* _Work to be completed_:
The lines below, from the one holding "Task: Select the 19:45 Hrs time badge" through the one holding "Task: Open the Preview Rules link", are to be restated word for word, with all images left out.

* _Source records_:
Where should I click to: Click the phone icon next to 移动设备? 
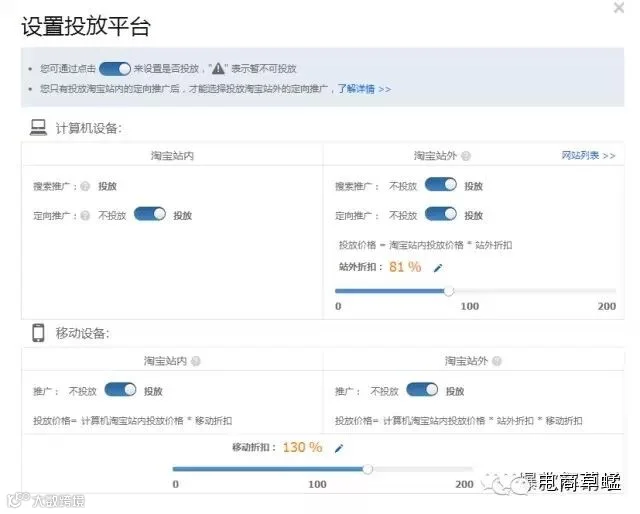click(x=38, y=333)
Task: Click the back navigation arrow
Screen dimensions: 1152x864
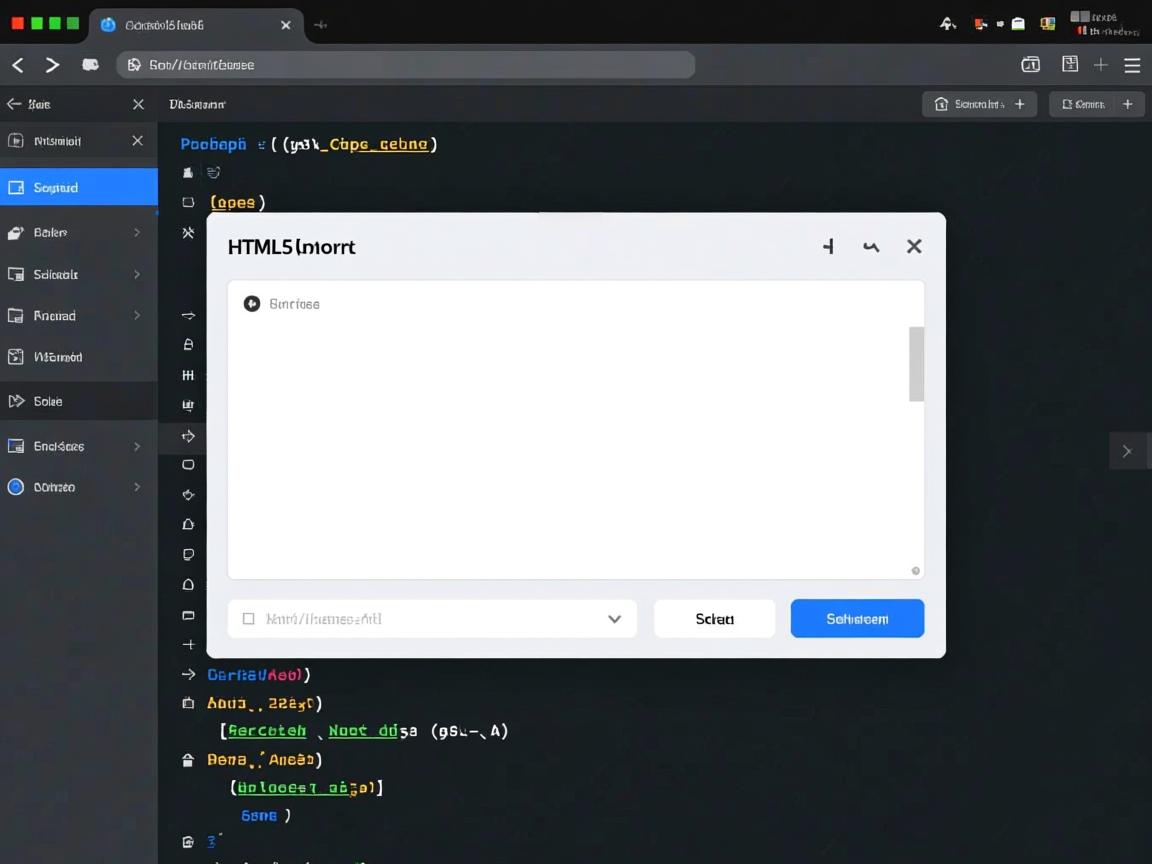Action: (17, 64)
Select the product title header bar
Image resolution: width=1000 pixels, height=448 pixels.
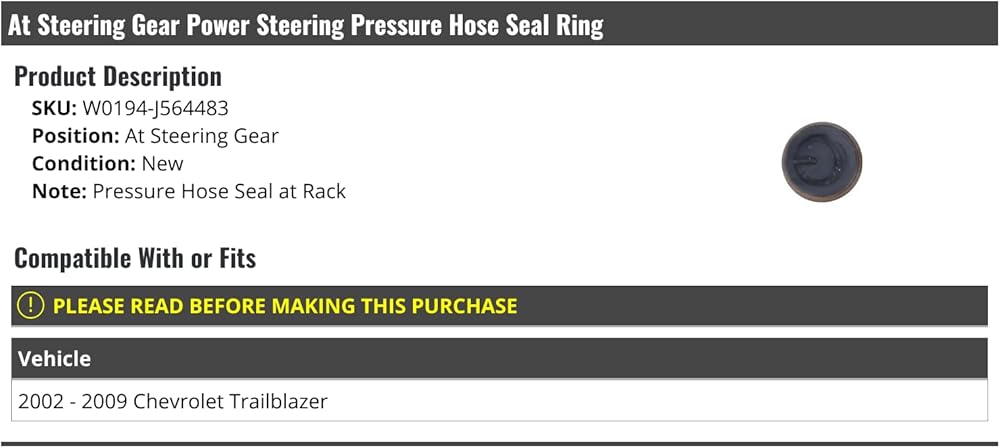click(x=499, y=24)
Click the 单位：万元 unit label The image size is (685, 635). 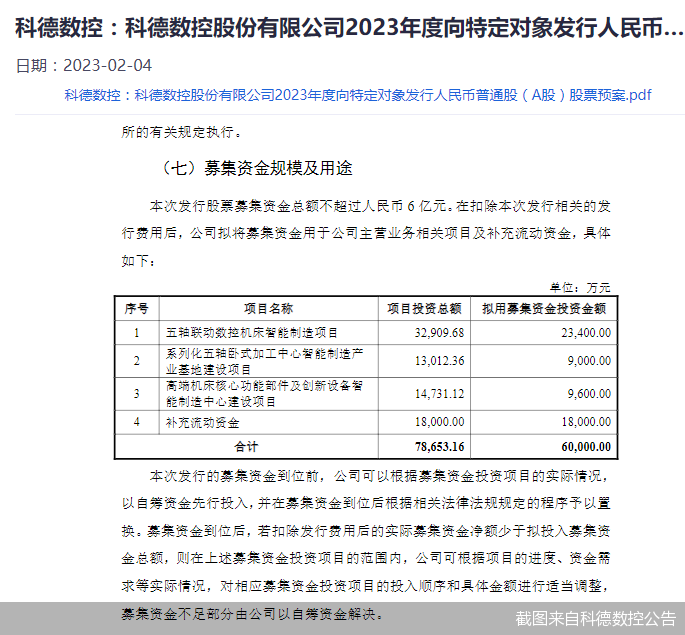pyautogui.click(x=588, y=286)
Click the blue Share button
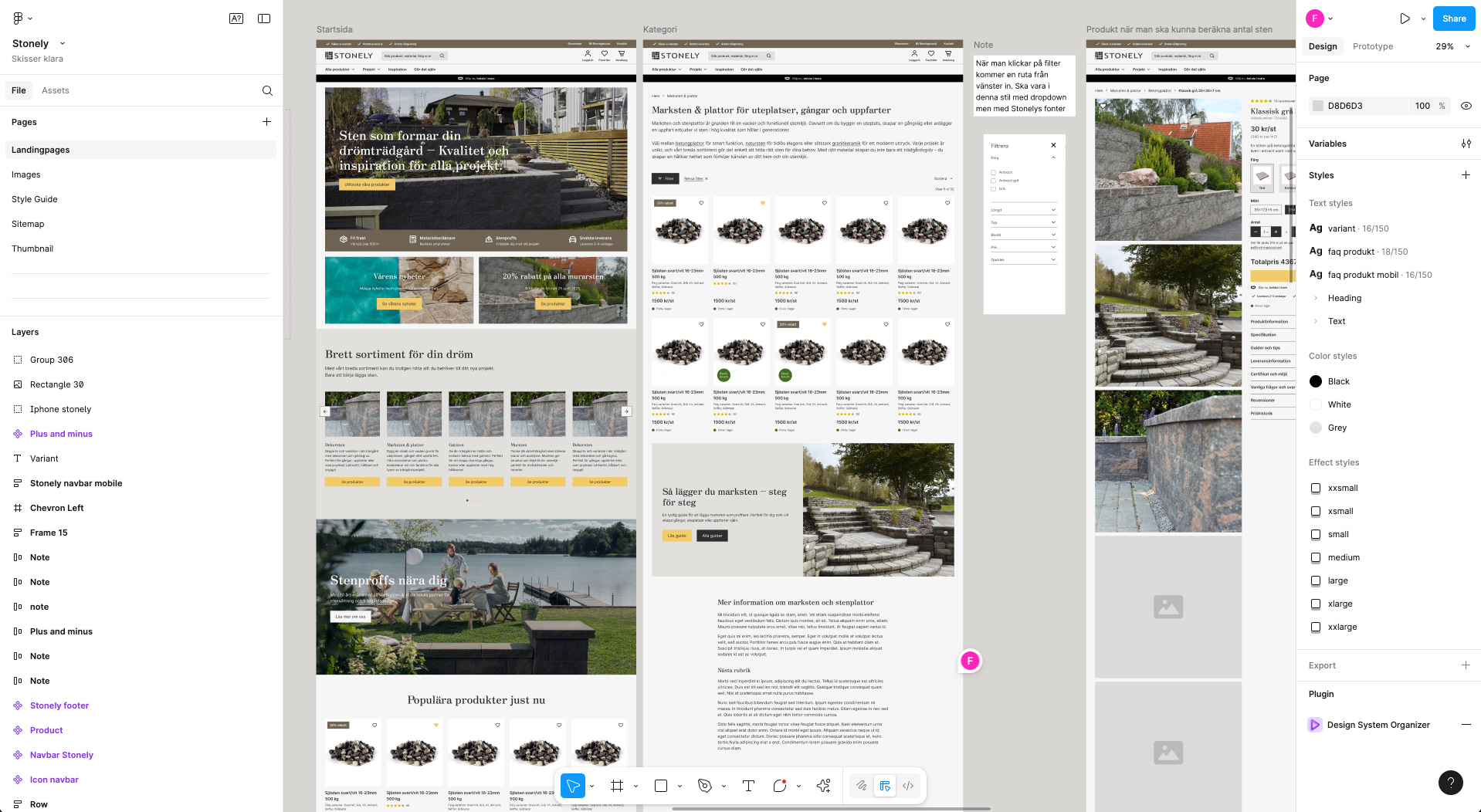The height and width of the screenshot is (812, 1481). [x=1453, y=19]
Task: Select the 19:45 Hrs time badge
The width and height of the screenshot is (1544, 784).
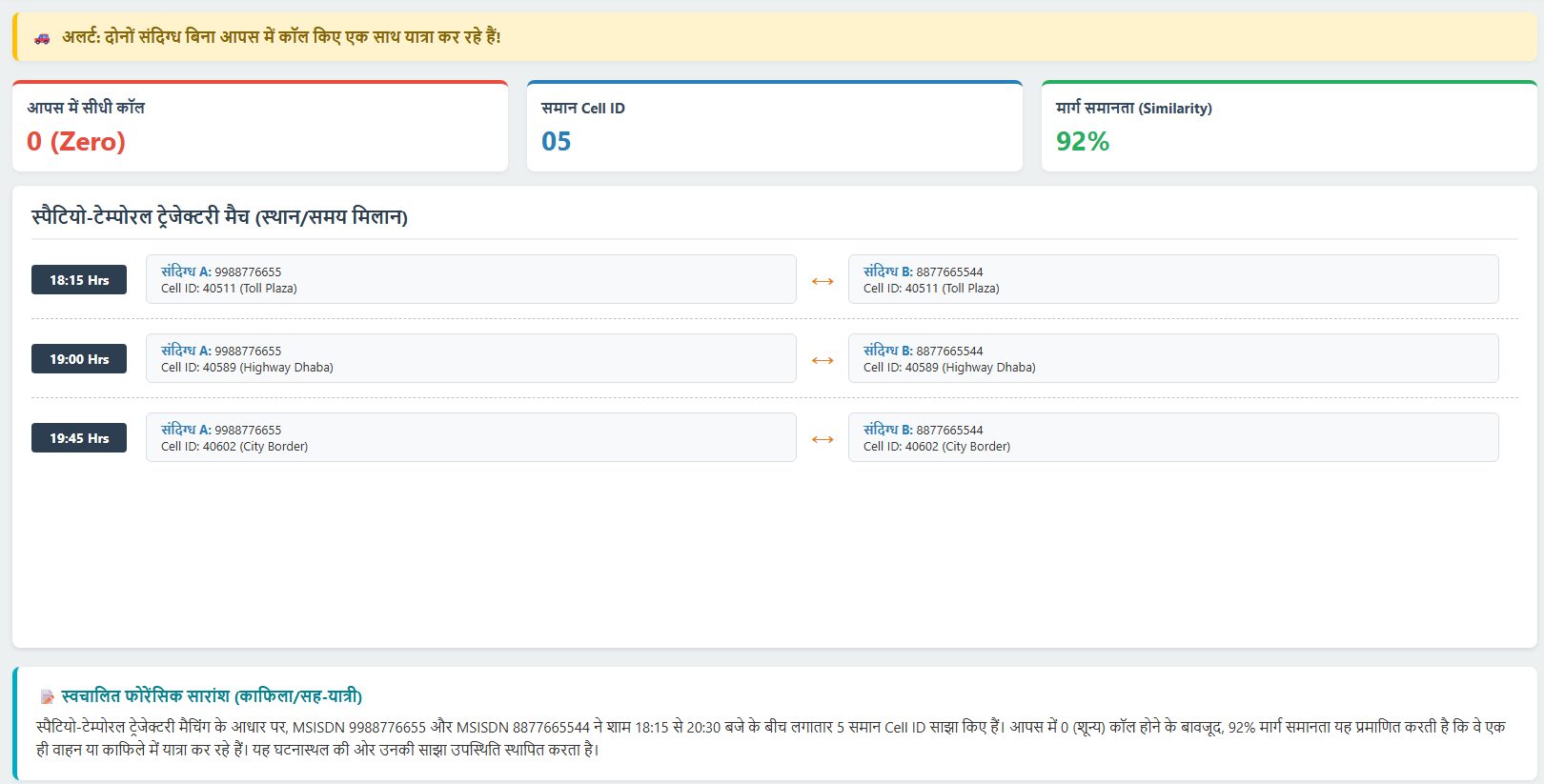Action: pyautogui.click(x=79, y=438)
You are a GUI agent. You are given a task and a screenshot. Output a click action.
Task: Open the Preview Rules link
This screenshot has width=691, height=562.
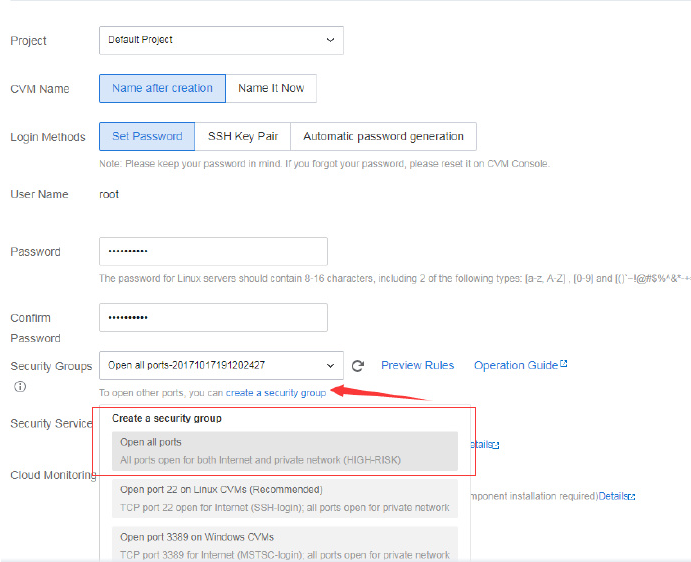[x=417, y=365]
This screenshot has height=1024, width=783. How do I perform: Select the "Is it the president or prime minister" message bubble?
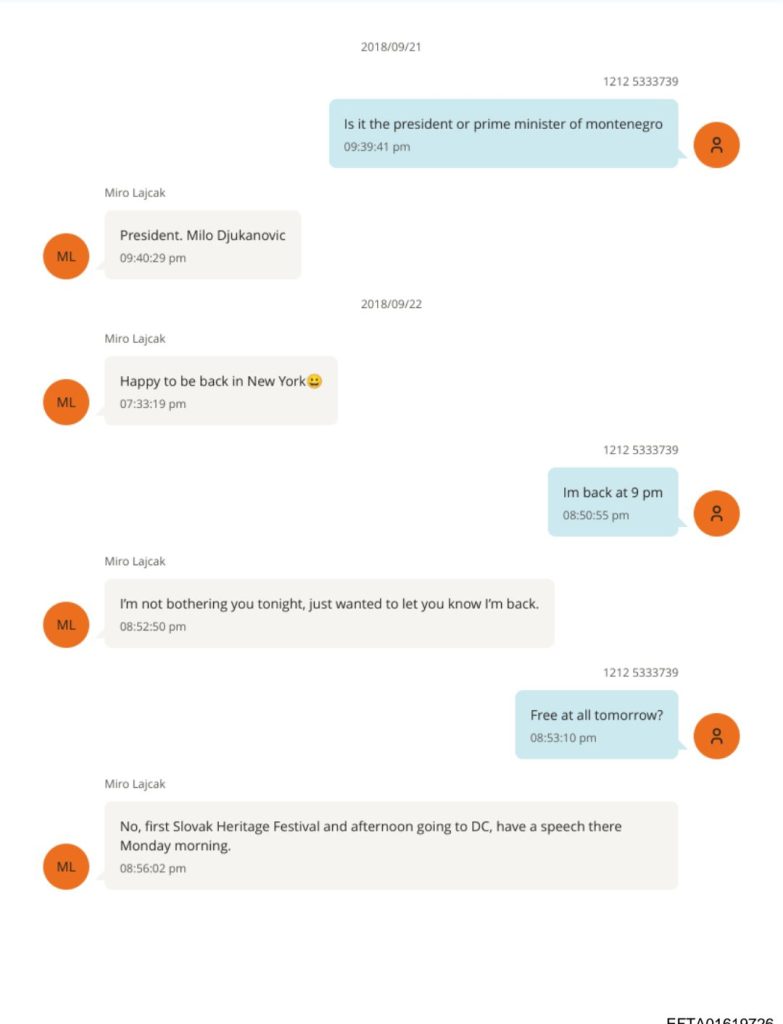click(503, 133)
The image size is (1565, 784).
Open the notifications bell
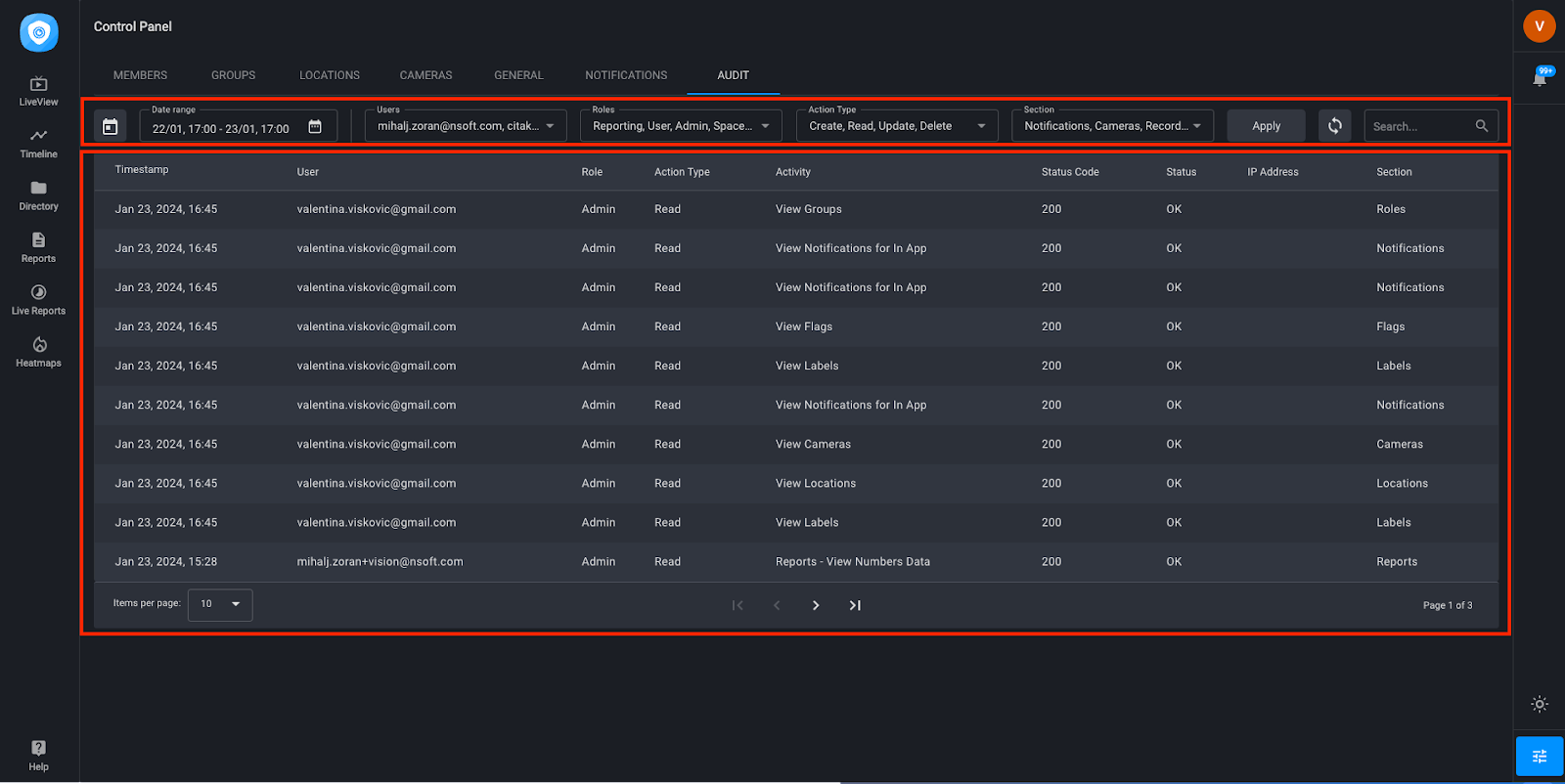tap(1540, 78)
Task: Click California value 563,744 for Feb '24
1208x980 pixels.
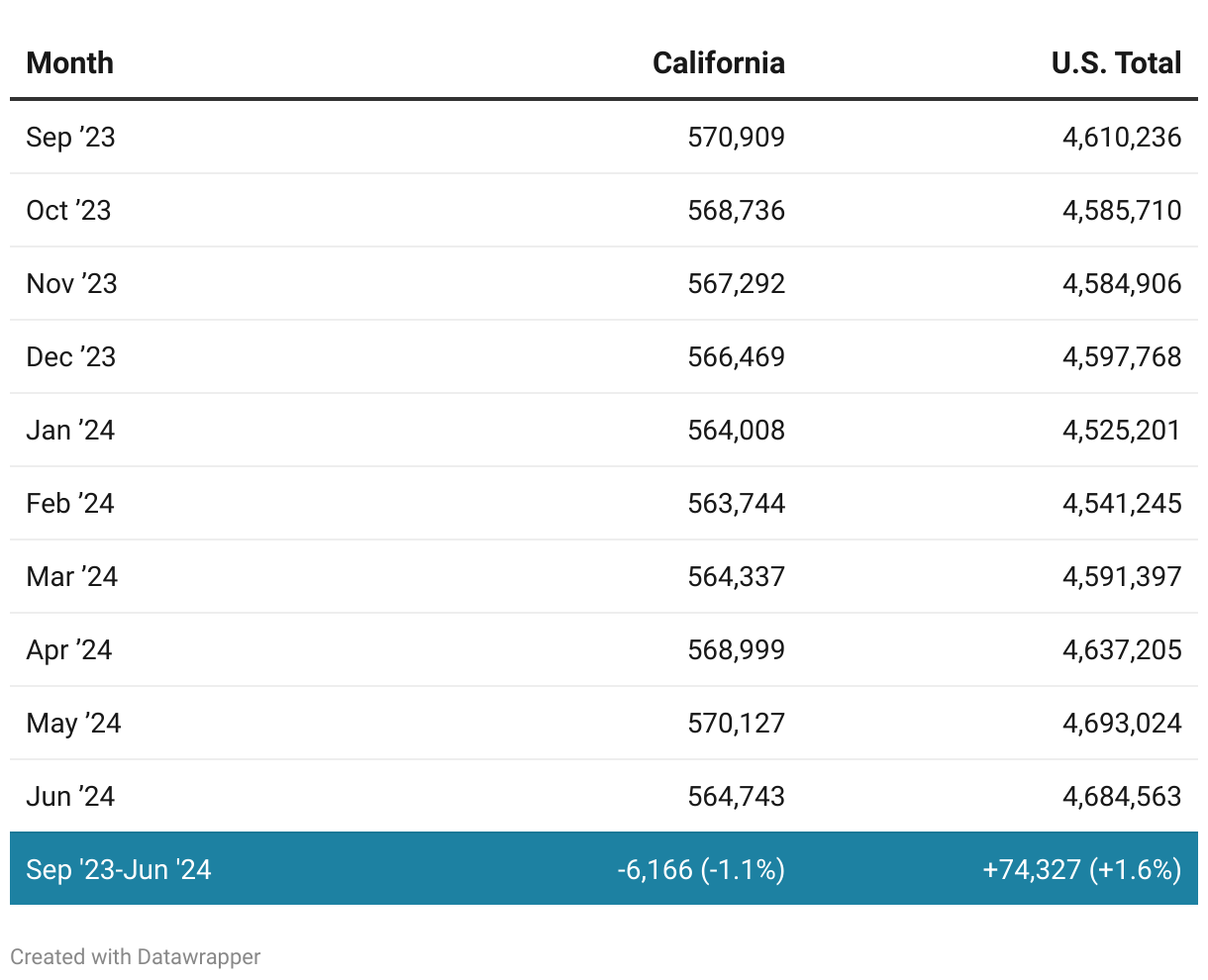Action: 736,504
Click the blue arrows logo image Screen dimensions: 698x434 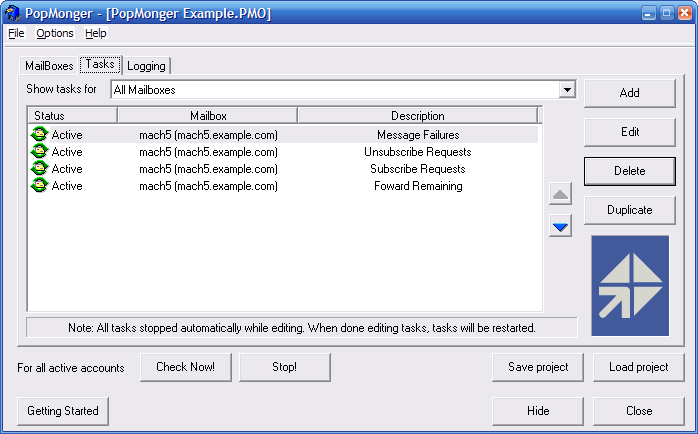pos(630,285)
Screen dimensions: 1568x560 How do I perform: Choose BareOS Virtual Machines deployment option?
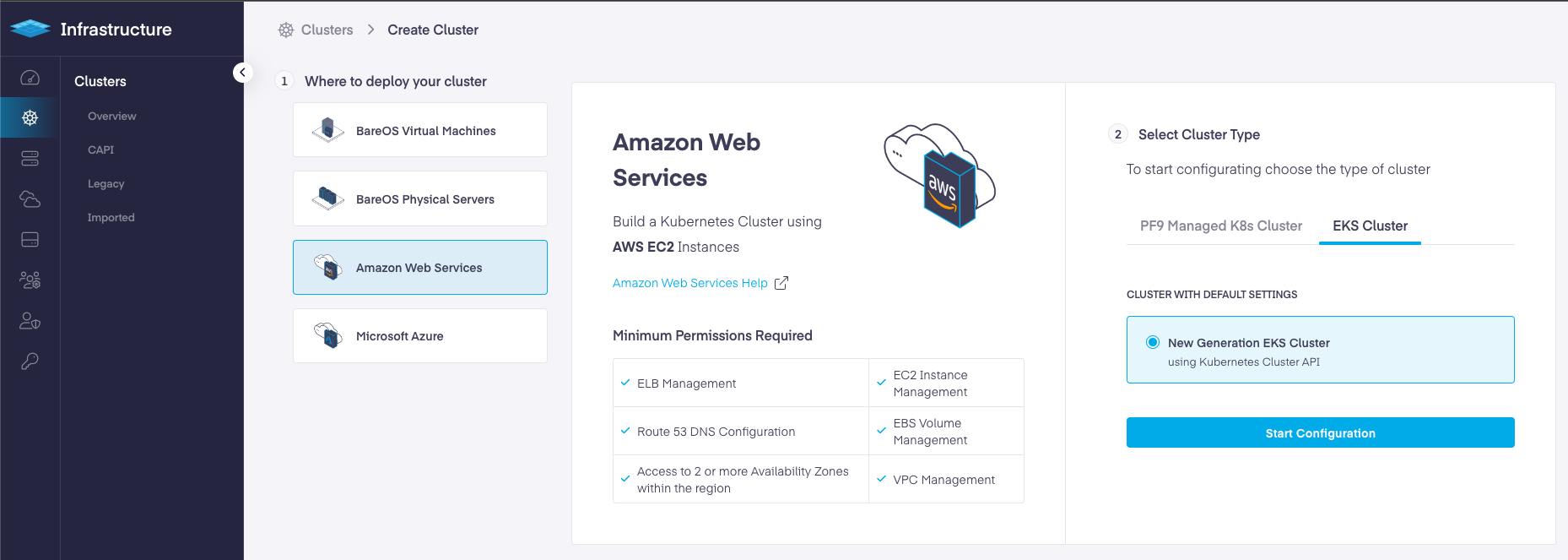click(x=420, y=130)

* _Result of this exercise_:
Task: Select the 19:45 Hrs time badge
The width and height of the screenshot is (1544, 784).
Action: pyautogui.click(x=79, y=438)
You are a GUI agent. You are given a task and a screenshot. Output a click action.
Task: Open the Preview Rules link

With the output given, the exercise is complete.